If Miami wins the tournament, they go dancing for the first time since 2007. If they fall short, they will spend Selection Sunday waiting and hoping that a committee values a 31-win season — however it was constructed — enough to include them. The suspense is real, and it is exactly the kind of late-season drama a program this good deserves.
What This Season Means
Beyond the records and the rankings and the tournament positioning, what the 2025–26 Miami RedHawks have done is remind everyone watching that college basketball’s beauty is not concentrated in the Power Four conferences. It lives in every arena in the country where a team believes in something bigger than the box score, where a coach builds from nothing, where a player finds himself in a system that fits him perfectly and maximizes everything he has.

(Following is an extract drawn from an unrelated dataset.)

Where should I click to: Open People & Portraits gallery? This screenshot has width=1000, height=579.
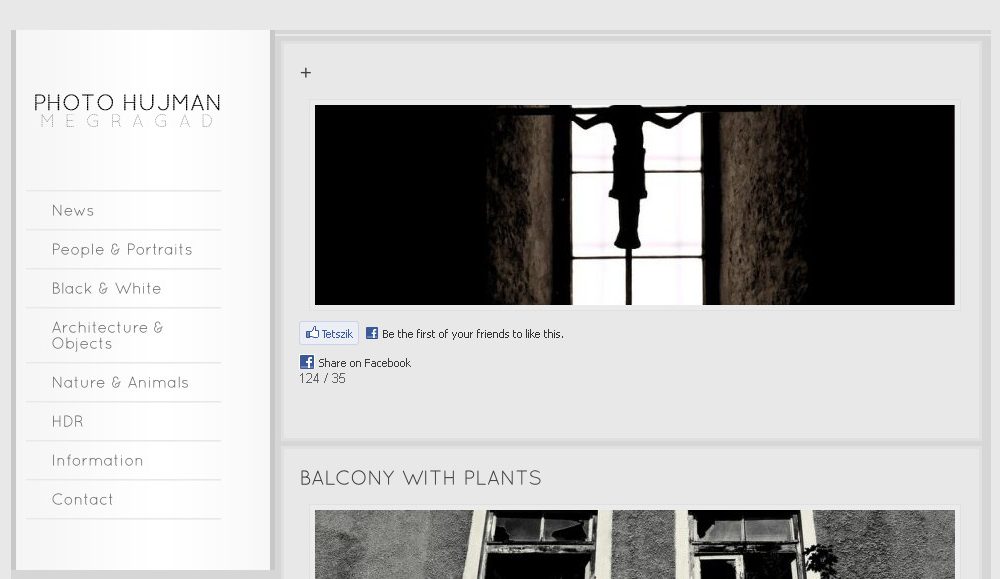click(x=122, y=249)
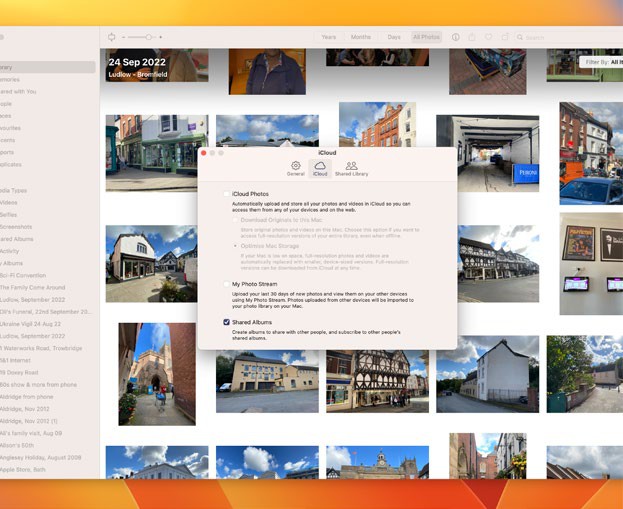Open the Filter By dropdown

pyautogui.click(x=598, y=62)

Miami has reached the NCAA Tournament’s Sweet Sixteen four times in its history and appeared in the tournament 17 times — most recently in 2007. The names attached to those eras — Wally Szczerbiak, Ron Harper, Wayne Embry — are part of a proud tradition. The 2025–26 team is writing its own chapter alongside them, one that may ultimately be remembered as the most improbable of all.
Oxford, Ohio is not a place people usually associate with college basketball greatness. Millett Hall is not Cameron Indoor or Allen Fieldhouse. Travis Steele is not a household name, and Peter Suder was not a five-star recruit. None of that matters now. What matters is that a team came together, trusted a system, refused to lose, and carried a program from obscurity back to the national stage.
The 2025–26 Miami RedHawks have already made history. Whatever happens in Cleveland this week, that part is permanent.